With the pictures removed, retype the lines from the one holding "Instruction: Click the Запись record icon" through the end of the records, exactly as written.

+ + +

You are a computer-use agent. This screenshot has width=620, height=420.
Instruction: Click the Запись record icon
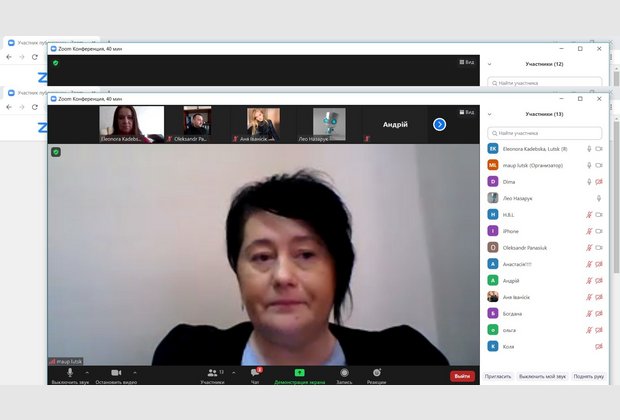click(344, 372)
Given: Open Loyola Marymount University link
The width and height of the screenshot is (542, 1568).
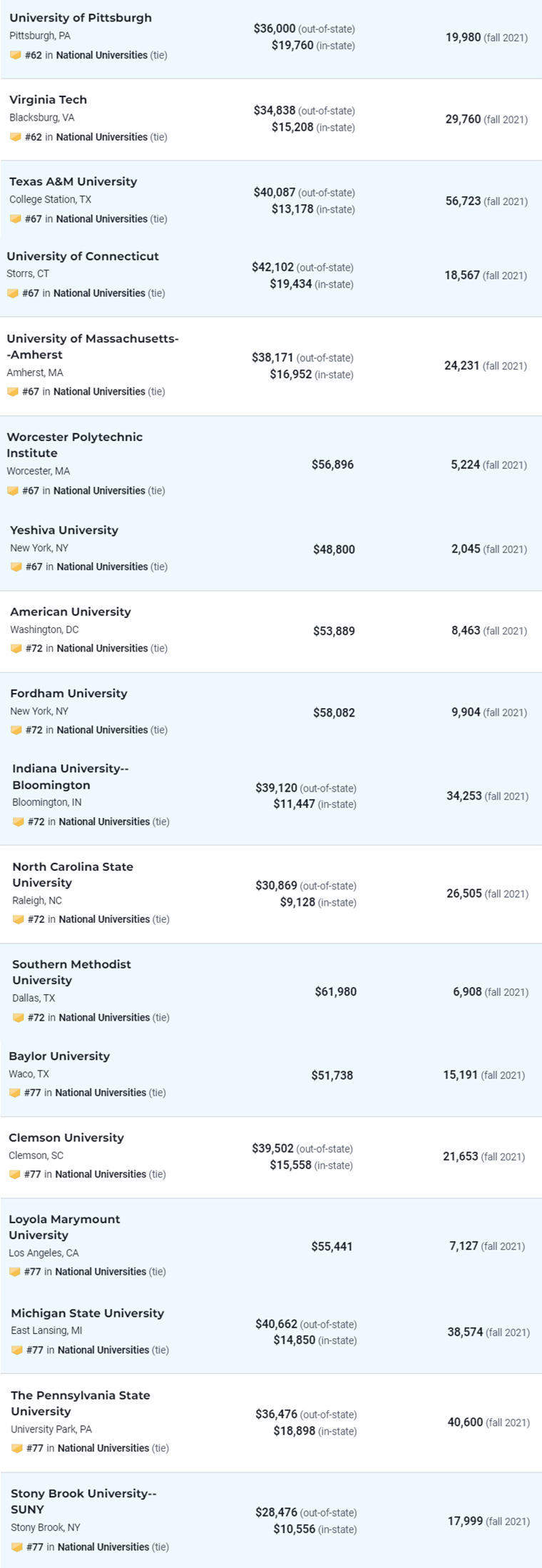Looking at the screenshot, I should point(64,1228).
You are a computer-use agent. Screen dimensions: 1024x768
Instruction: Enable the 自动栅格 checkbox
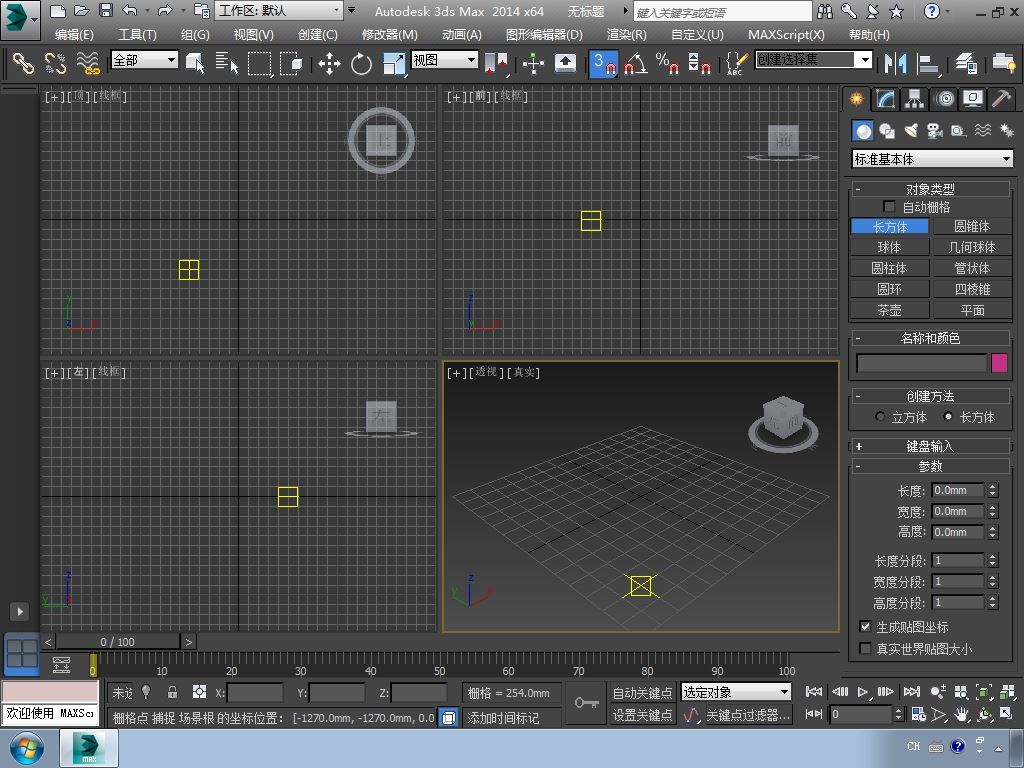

+ + +

_Result below_
Instruction: Click the Запись record icon
click(344, 372)
Given: Open Loyola Marymount University link
The width and height of the screenshot is (542, 1568).
Looking at the screenshot, I should point(64,1228).
You are a computer-use agent. Screen dimensions: 1024x768
Instruction: Enable the 自动栅格 checkbox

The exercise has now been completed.